• SOURCE TEXT
One goal of the class, Ghormley said, is for students to understand ways their own students' reasoning may go wrong. It's also to realize that not all kids learn in the same way, or at the same pace.

A California transplant, Ghormley points to her own struggles to master algebra. She failed an intermediate algebra class at another community college three times before she got the right teacher. Suddenly, she aced every test, understood every problem.

"It showed me how important it is for a teacher to be able to explain things in different ways. A lot of teachers, if you say you don't get it, they just raise their voice and give you the same explanation," she said.

Another student, Samantha Nerio, 21, had a similar experience. She had to take algebra twice in high school before the concepts became clear.

It wasn't the teacher, she said, it was needing more time to absorb the material. For her final project in class last week, she had her classmates play the card game War, with variations that involved increasingly challenging manipulations of the numbers on the face of the cards.

"When I was in elementary school, we didn't have math games. No one said, 'You can learn math while playing cards.' I love playing cards," she said.

Averbeck emphasized that playing games isn't enough to teach math. The games have to be followed up with explanations of the underlying ideas, connections and patterns. And he might throw in a worksheet to give students practice in solving the problems.

But, he said, if they aren't engaged from the beginning, they'll conclude it's a boring subject, or too difficult, and check out.

"We're trying to give teachers a repertoire of techniques. There are some students who get it with a textbook and a sample problem. This is for all the other students we didn't used to reach."

• GIVEN EXERCISE 1
List every person the passage about the math teaching class mentions by name.
The passage about the math teaching class and the records have no connection to each other.

• INFORMATION PROVIDED
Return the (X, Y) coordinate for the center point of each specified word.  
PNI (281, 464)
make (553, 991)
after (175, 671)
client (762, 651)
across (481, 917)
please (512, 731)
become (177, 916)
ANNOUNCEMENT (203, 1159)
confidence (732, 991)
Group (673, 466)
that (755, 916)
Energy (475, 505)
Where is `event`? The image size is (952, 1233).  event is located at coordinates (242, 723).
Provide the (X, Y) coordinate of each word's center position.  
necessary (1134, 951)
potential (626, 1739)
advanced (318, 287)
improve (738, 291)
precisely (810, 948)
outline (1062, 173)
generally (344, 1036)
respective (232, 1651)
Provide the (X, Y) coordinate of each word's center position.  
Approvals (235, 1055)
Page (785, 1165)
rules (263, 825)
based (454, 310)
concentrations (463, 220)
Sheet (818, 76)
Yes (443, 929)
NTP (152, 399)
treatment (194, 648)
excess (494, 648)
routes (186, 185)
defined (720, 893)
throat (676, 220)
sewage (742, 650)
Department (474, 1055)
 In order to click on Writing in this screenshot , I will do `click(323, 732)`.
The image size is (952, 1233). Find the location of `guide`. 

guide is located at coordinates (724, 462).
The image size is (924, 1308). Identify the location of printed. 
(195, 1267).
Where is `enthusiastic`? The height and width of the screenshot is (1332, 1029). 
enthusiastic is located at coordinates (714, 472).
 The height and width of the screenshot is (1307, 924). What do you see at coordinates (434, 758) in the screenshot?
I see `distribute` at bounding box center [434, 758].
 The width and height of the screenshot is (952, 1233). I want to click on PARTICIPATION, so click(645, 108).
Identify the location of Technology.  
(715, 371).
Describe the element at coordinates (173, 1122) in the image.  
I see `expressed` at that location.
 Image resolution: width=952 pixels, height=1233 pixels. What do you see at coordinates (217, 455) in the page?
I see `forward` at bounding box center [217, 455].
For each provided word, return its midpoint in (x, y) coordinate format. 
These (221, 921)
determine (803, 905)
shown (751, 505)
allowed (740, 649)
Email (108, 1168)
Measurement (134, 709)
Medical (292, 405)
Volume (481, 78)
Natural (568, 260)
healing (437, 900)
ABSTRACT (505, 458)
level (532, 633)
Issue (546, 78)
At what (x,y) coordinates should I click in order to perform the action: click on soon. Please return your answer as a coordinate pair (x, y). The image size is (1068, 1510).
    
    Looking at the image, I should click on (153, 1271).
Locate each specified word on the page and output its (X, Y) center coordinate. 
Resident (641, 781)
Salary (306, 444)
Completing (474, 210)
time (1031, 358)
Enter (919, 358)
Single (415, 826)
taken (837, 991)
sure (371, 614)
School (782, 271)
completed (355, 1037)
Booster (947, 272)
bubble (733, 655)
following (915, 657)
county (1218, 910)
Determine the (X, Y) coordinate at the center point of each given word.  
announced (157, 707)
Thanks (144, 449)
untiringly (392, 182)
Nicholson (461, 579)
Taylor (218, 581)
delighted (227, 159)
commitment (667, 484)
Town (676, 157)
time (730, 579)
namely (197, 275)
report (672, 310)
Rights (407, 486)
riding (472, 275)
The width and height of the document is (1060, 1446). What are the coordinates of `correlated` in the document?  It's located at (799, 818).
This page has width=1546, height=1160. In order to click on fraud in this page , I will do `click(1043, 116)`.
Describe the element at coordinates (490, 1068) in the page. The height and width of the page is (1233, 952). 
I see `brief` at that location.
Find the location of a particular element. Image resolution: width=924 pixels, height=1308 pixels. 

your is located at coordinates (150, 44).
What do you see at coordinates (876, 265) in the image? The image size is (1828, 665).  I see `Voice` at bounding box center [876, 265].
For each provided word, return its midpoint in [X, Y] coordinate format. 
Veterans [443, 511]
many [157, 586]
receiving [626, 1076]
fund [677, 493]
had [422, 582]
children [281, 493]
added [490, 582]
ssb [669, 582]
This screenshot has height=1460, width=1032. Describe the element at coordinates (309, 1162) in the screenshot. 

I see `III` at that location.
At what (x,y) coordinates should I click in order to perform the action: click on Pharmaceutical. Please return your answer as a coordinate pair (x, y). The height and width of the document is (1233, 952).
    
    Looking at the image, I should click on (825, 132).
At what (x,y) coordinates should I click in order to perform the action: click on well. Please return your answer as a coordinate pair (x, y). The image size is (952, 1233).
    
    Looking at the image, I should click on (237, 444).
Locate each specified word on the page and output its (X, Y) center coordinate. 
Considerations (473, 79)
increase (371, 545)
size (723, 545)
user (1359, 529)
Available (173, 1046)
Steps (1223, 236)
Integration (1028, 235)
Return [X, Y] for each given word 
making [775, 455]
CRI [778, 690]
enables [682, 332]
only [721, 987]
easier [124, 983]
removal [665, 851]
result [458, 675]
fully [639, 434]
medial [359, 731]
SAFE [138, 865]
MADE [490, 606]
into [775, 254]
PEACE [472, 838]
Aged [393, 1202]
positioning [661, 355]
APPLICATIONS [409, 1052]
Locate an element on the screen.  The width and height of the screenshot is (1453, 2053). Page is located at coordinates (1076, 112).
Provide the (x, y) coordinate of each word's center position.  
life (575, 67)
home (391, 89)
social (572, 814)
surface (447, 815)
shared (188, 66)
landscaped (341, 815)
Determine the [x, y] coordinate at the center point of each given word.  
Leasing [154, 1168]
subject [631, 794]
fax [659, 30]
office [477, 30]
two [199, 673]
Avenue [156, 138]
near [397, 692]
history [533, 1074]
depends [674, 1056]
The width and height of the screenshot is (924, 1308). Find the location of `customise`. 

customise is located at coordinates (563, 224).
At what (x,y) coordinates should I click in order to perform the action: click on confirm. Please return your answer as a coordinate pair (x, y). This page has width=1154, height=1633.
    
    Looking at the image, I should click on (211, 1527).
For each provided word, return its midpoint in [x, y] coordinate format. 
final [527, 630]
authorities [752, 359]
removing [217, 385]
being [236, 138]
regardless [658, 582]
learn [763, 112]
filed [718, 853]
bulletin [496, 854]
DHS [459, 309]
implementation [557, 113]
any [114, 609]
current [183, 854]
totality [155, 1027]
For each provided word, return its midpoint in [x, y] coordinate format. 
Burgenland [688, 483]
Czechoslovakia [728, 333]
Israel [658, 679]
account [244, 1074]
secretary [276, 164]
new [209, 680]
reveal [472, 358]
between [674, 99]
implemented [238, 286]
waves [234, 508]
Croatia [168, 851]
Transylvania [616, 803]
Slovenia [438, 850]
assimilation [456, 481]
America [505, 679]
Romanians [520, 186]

• GIVEN EXERCISE 2
In the records, arrange as a numbered list the lines starting with the line with "added [490, 582]" and going on through the line with "Looking at the image, I should click on (825, 132).", leaving out blank lines.

• CORRECT RESPONSE 1
Ghormley, Samantha Nerio, Averbeck

• CORRECT RESPONSE 2
1. added [490, 582]
2. ssb [669, 582]
3. This screenshot has height=1460, width=1032. Describe the element at coordinates (309, 1162) in the screenshot. 
4. I see `III` at that location.
5. At what (x,y) coordinates should I click in order to perform the action: click on Pharmaceutical. Please return your answer as a coordinate pair (x, y). The height and width of the document is (1233, 952).
6.     Looking at the image, I should click on (825, 132).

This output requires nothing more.